Directions for this task => Each record is to be given again precisely as written.

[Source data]
——

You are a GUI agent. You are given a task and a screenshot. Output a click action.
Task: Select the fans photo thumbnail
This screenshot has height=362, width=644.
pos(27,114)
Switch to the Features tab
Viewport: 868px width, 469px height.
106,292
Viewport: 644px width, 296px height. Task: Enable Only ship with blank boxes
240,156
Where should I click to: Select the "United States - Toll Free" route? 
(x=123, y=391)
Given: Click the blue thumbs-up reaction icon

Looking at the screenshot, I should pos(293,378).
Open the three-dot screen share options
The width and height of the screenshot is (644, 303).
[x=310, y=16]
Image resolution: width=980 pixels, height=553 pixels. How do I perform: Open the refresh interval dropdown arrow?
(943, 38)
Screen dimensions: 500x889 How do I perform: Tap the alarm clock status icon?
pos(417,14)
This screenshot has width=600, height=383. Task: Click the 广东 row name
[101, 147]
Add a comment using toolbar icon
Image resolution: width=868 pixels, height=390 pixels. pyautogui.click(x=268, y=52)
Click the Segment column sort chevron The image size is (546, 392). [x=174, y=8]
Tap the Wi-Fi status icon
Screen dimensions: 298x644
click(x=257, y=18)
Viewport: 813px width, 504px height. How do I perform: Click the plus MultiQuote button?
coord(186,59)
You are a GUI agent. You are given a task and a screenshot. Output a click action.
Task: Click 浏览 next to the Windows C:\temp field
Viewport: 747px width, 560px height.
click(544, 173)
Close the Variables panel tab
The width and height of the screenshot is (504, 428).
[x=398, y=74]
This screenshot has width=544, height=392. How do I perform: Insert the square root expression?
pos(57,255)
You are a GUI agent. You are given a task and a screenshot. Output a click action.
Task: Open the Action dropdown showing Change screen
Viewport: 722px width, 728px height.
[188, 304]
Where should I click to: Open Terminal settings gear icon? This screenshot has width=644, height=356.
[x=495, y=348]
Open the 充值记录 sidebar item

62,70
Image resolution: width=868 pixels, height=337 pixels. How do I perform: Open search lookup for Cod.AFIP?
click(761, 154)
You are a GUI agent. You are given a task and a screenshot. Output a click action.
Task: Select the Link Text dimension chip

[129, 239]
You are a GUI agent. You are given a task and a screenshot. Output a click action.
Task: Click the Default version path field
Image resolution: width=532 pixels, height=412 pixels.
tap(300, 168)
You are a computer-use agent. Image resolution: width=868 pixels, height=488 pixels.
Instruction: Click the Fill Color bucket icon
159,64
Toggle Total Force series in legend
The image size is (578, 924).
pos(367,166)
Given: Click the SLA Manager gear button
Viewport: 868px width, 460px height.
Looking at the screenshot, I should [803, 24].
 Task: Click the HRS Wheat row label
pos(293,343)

——

Task solution =>
You are a GUI agent. You are given a task and a screenshot. Output a click action.
Task: Select the fans photo thumbnail
This screenshot has height=362, width=644.
pos(27,114)
Switch to the Features tab
Viewport: 868px width, 469px height.
106,292
Viewport: 644px width, 296px height. Task: Enable Only ship with blank boxes
240,156
Where should I click to: Select the "United States - Toll Free" route? 
(x=123, y=391)
Given: Click the blue thumbs-up reaction icon

Looking at the screenshot, I should pos(293,378).
Open the three-dot screen share options
The width and height of the screenshot is (644, 303).
[x=310, y=16]
Image resolution: width=980 pixels, height=553 pixels. How do I perform: Open the refresh interval dropdown arrow?
(943, 38)
Screen dimensions: 500x889 How do I perform: Tap the alarm clock status icon?
pos(417,14)
This screenshot has width=600, height=383. Task: Click the 广东 row name
[101, 147]
Add a comment using toolbar icon
Image resolution: width=868 pixels, height=390 pixels. pyautogui.click(x=268, y=52)
Click the Segment column sort chevron The image size is (546, 392). [x=174, y=8]
Tap the Wi-Fi status icon
Screen dimensions: 298x644
click(x=257, y=18)
Viewport: 813px width, 504px height. How do I perform: Click the plus MultiQuote button?
coord(186,59)
You are a GUI agent. You are given a task and a screenshot. Output a click action.
Task: Click 浏览 next to the Windows C:\temp field
Viewport: 747px width, 560px height.
click(544, 173)
Close the Variables panel tab
The width and height of the screenshot is (504, 428).
[x=398, y=74]
This screenshot has width=544, height=392. How do I perform: Insert the square root expression?
pos(57,255)
You are a GUI agent. You are given a task and a screenshot. Output a click action.
Task: Open the Action dropdown showing Change screen
Viewport: 722px width, 728px height.
[188, 304]
Where should I click to: Open Terminal settings gear icon? This screenshot has width=644, height=356.
[x=495, y=348]
Open the 充值记录 sidebar item

62,70
Image resolution: width=868 pixels, height=337 pixels. How do I perform: Open search lookup for Cod.AFIP?
click(761, 154)
You are a GUI agent. You are given a task and a screenshot. Output a click action.
Task: Select the Link Text dimension chip

[129, 239]
You are a GUI agent. You are given a task and a screenshot. Output a click action.
Task: Click the Default version path field
Image resolution: width=532 pixels, height=412 pixels.
tap(300, 168)
You are a computer-use agent. Image resolution: width=868 pixels, height=488 pixels.
Instruction: Click the Fill Color bucket icon
159,64
Toggle Total Force series in legend
The image size is (578, 924).
pos(367,166)
Given: Click the SLA Manager gear button
Viewport: 868px width, 460px height.
Looking at the screenshot, I should [803, 24].
 Task: Click the HRS Wheat row label
pos(293,343)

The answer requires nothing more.